BEGIN Provided records
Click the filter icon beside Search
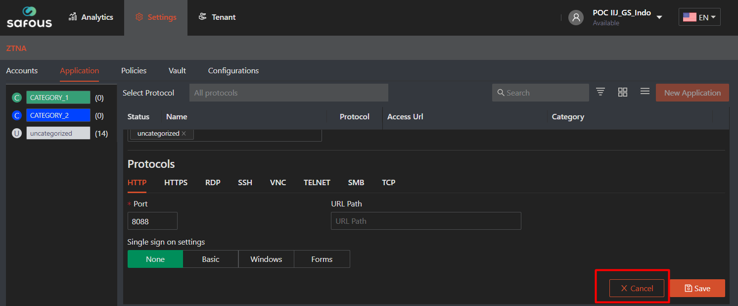tap(600, 92)
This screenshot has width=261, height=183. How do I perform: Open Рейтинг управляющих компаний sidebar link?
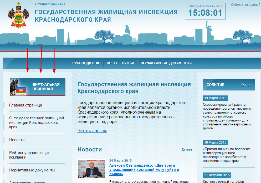[29, 155]
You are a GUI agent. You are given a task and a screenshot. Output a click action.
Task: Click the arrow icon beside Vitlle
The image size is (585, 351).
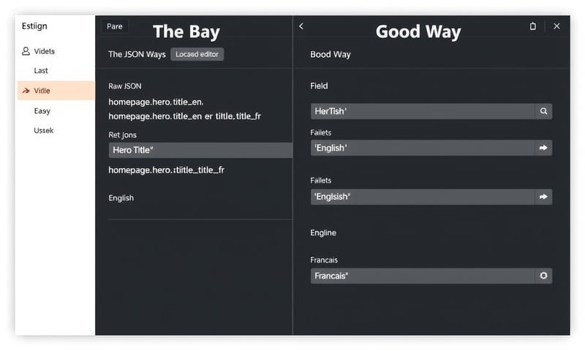pyautogui.click(x=26, y=91)
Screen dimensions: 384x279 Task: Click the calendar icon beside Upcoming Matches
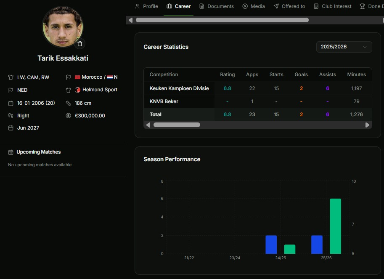coord(11,152)
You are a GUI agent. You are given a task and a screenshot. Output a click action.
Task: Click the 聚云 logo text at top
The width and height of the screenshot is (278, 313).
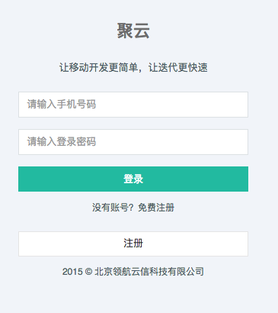point(133,31)
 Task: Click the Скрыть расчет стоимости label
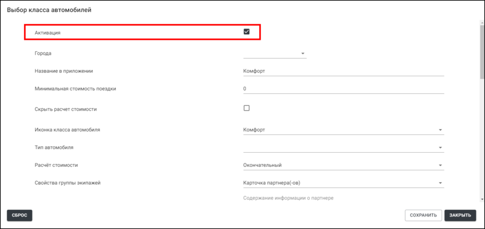pos(69,109)
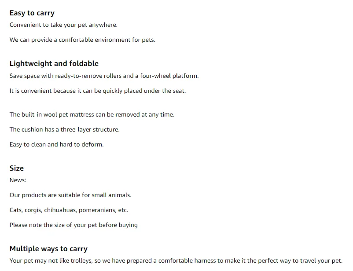Viewport: 353px width, 271px height.
Task: Click the line about ready-to-remove rollers
Action: coord(104,76)
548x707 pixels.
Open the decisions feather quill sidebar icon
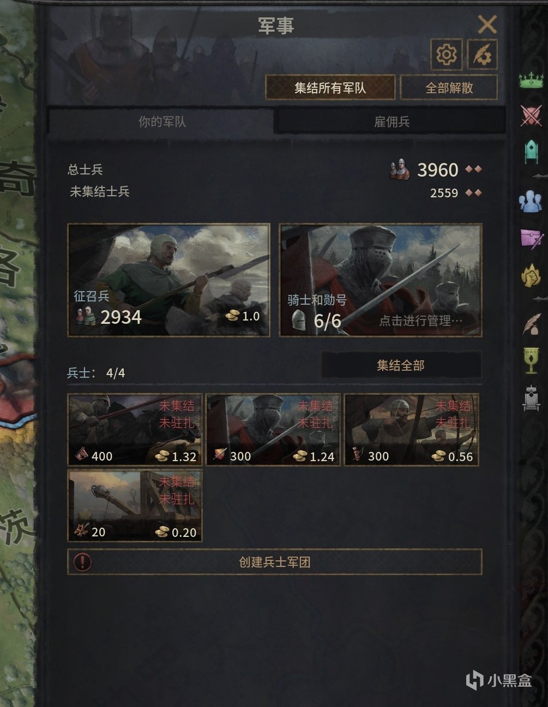click(x=531, y=325)
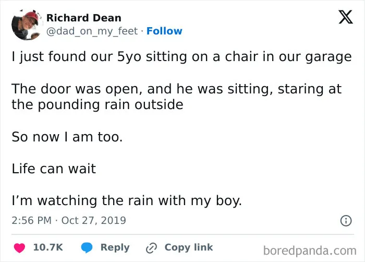Click the X logo icon
Screen dimensions: 365x262
(346, 17)
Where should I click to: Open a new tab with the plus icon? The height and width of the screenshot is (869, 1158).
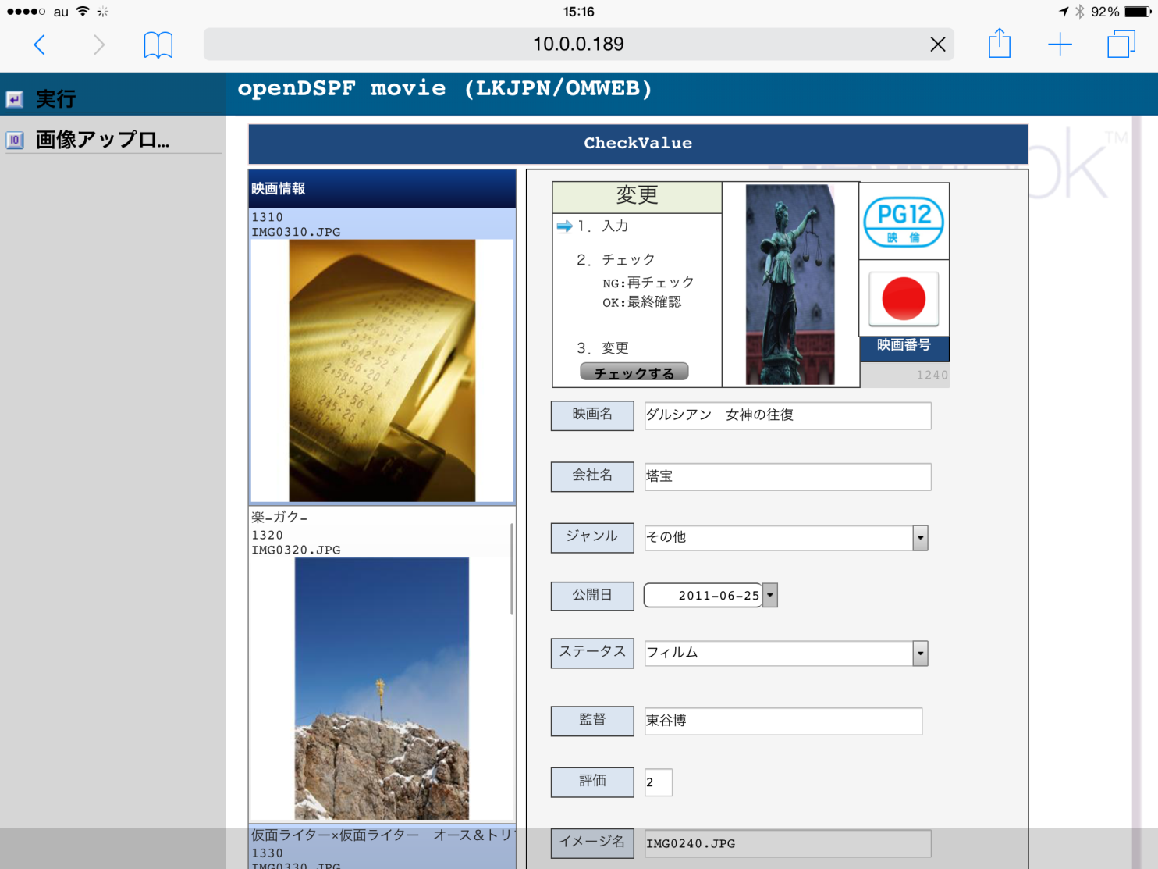[1060, 45]
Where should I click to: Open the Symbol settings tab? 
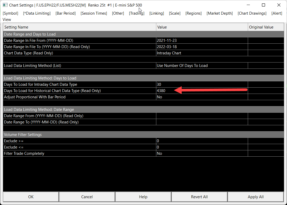pos(10,13)
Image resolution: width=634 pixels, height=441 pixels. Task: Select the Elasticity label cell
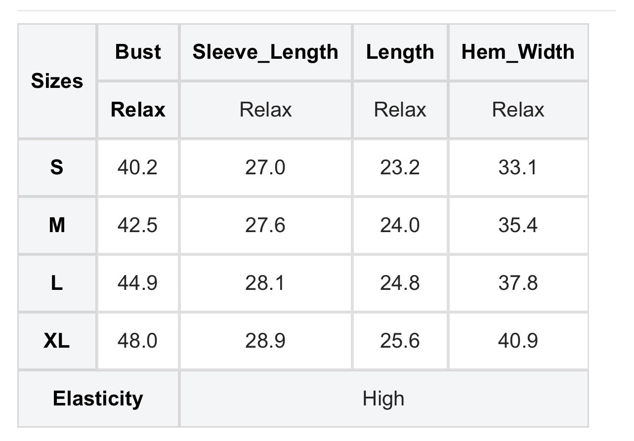(x=98, y=399)
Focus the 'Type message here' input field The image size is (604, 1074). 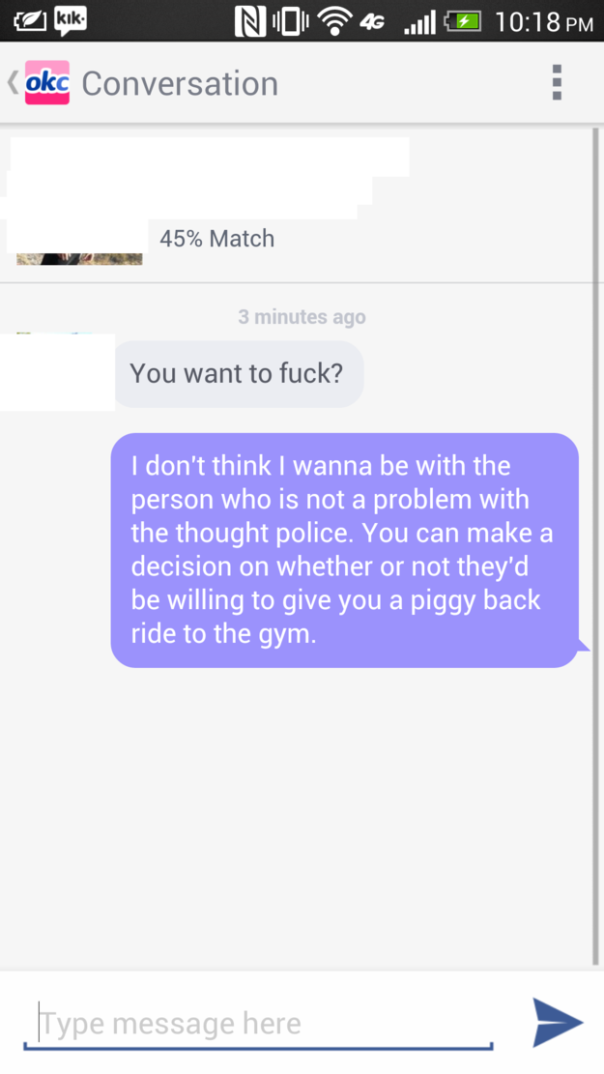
END Provided records
*Exercise*.
Would you give the data above again word for word, minus the pictures?

*Exercise solution*.
Click the filter icon beside Search
tap(600, 92)
This screenshot has width=261, height=183. How do I perform: Open Рейтинг управляющих компаний sidebar link?
[29, 155]
You are a GUI agent. You are given a task and a screenshot. Output a click action.
Task: Click the arrow icon beside Vitlle
The image size is (585, 351).
pyautogui.click(x=26, y=91)
Screen dimensions: 384x279 Task: Click the calendar icon beside Upcoming Matches
coord(11,152)
You are a GUI agent. You are given a task and a screenshot. Output a click action.
Task: Click the 聚云 logo text at top
The width and height of the screenshot is (278, 313).
point(133,31)
 Task: Click the Скрыть расчет стоимости label
pos(69,109)
Viewport: 353px width, 271px height.
Task: Click the line about ready-to-remove rollers
Action: coord(104,76)
548x707 pixels.
Open the decisions feather quill sidebar icon
click(x=531, y=325)
Click the X logo icon
Screen dimensions: 365x262
(346, 17)
Where should I click to: Open a new tab with the plus icon? The height and width of the screenshot is (869, 1158).
[1060, 45]
Where should I click to: Open the Symbol settings tab? 
pos(10,13)
Image resolution: width=634 pixels, height=441 pixels. Task: Select the Elasticity label cell
(x=98, y=399)
Focus the 'Type message here' input field The image size is (604, 1074). 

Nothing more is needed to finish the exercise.